Loading tables into Ophcrack

1. Launch Ophcrack

Shown: Ophcrack after it has been launched. (NOTE: You will likely not see XP special showing in the bottom pane. I have already loaded my tables.)

2. Select “tables”

Shown: Click on “Tables”. (outlined in image)

3. A pop-up window will appear. (“Table Selection”). Tap “Install”

Shown: Tap “Install” and navigate to the folder you created for your tables.

If all went well it should look like this when you’re done:

Shown: Loaded tables (NOTE: table0-table3 are loaded)

Only enable one table at a time! Using multiple tables at the same time (from what I’ve read) is a waste of time and will slow down your PC by a lot! The rate at which it will complete will be dependent on the processing power and memory space of your PC or VM. Running one table slowed my machine down and I needed to wait for it to complete before I could do anything else on my Virtual Machine(VM).

If you have more than one type of table type loaded you can easily disable one table by selecting it and tapping the yellow circle icon. (shows in the legend as “disabled”)

Loading Passwords

Whoo Hoo! The home stretch! Time to load those passwords! We have a few different options here:

Shown: Options for loading passwords

• Single Hash
• PWDUMP file
• Session File
• Encrypted SAM

Since I only have experience with the first two options, those are the ones I’ll cover here.

Single Hash —

1. Tap “Load”
2. Tap “Single hash”
3. Paste the hash value that you want to crack into the pop-up menu that appears.

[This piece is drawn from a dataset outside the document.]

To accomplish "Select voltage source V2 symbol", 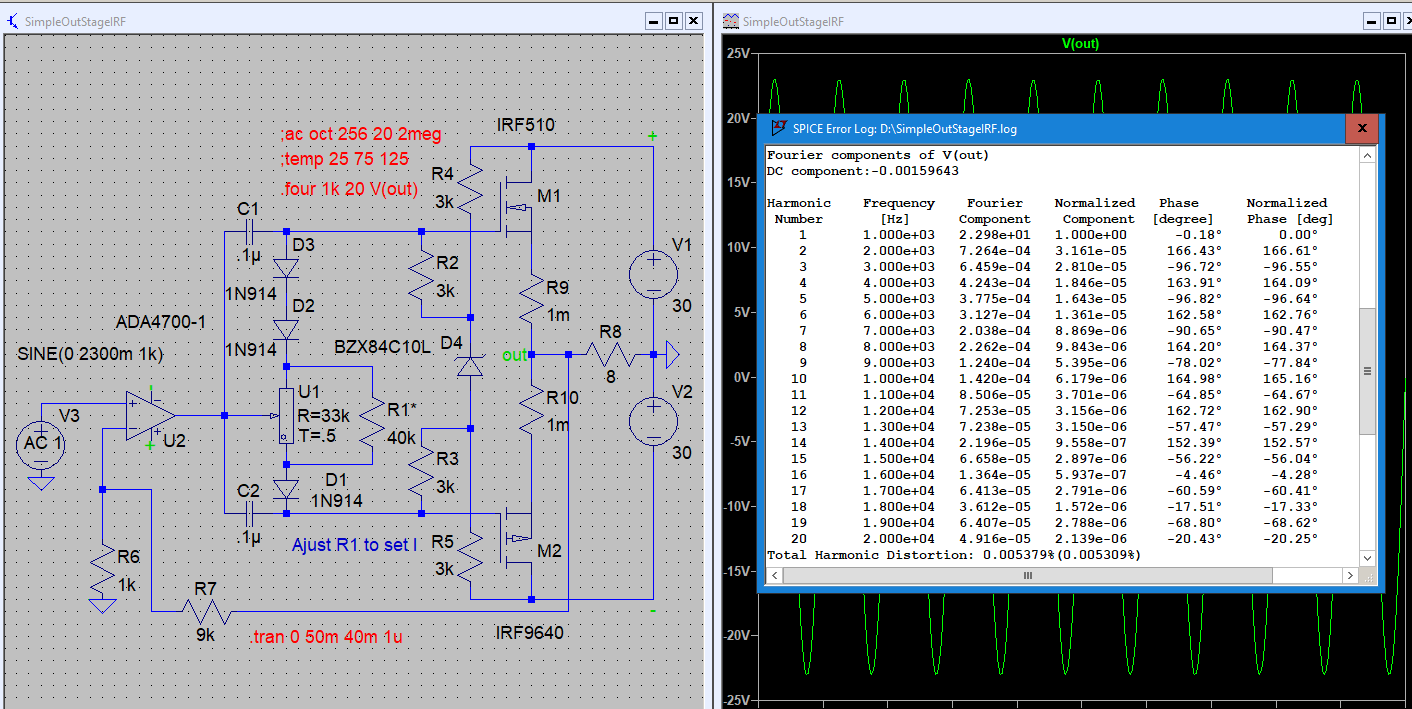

Shown: Loading a single hash

You can load as many hashes as you want individually. If you only have a couple then this may be the way to go.

PWDUMP file —

1. Create a text file (eg. hashes.txt)
2. Paste the LM hashes that you want to crack. One hash per line.
3. Tap “Load” in Ophcrack
4. Tap “PWDUMP file”
5. Navigate to the location of your text file that contains your hashes.

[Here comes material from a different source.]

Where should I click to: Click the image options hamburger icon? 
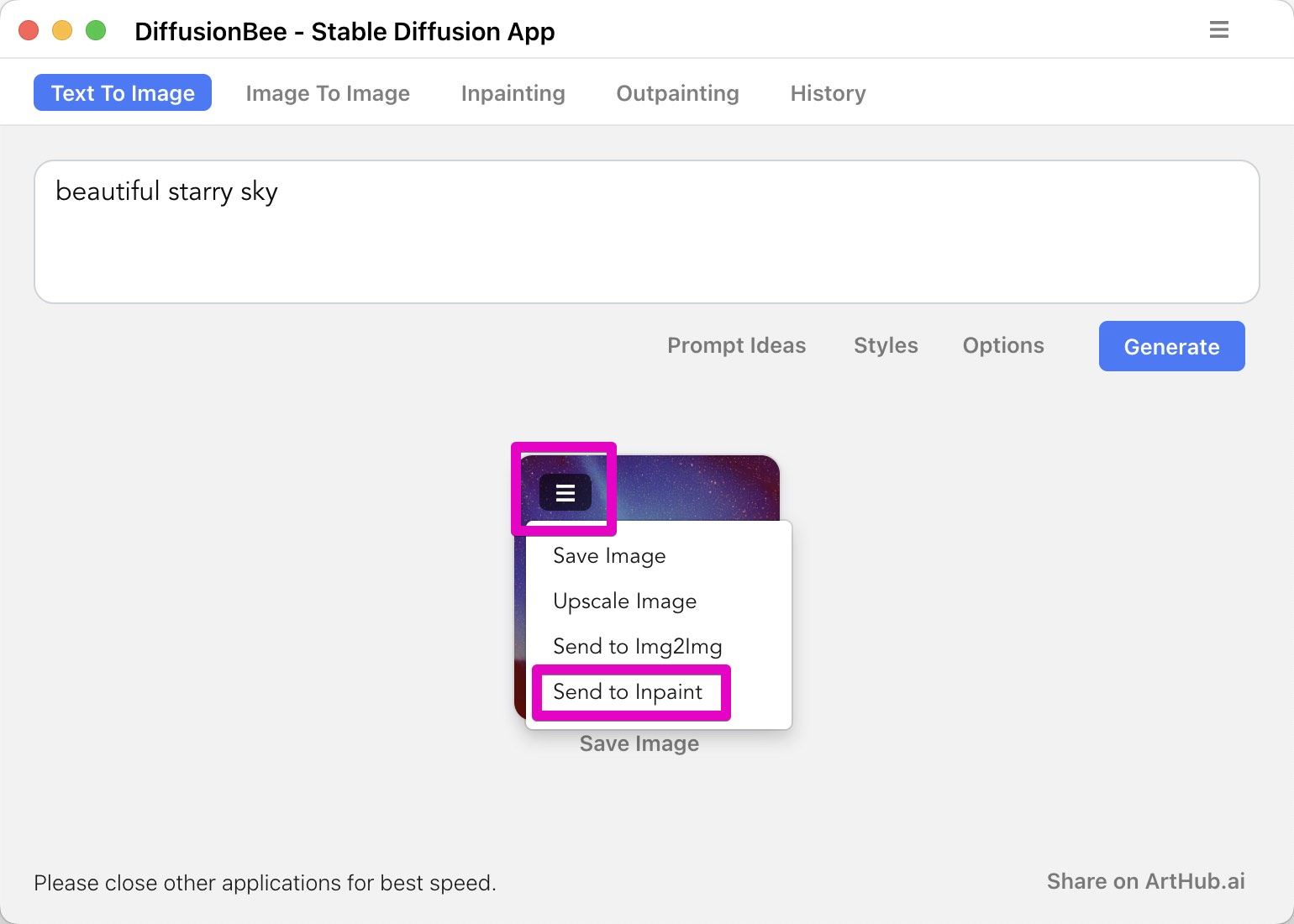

Now all of your passwords should be loaded! Time to crack those hashes!

Time for Cracking

When you’re ready just tap “Crack” and wait for the program to finish running. It may take some time for this to complete, so be patient. When it has finished running you should see something like this:

Shown: Cracked LM hashed password

The password in this case was 587-<C6

Troubleshooting

The first time I tried cracking hashes I noticed that only 2/5 of the passwords were cracked. I compared the contents of the “XP special” folder that was created to the folder that was on Sourceforge. I noticed that not all of the tables completed downloading. To fix this, I just downloaded the missing files and confirmed that the downloads completed.

Conclusion

These were some key takeaways that I gained during my experience with Ophcrack. I hope this helps someone who is just getting started!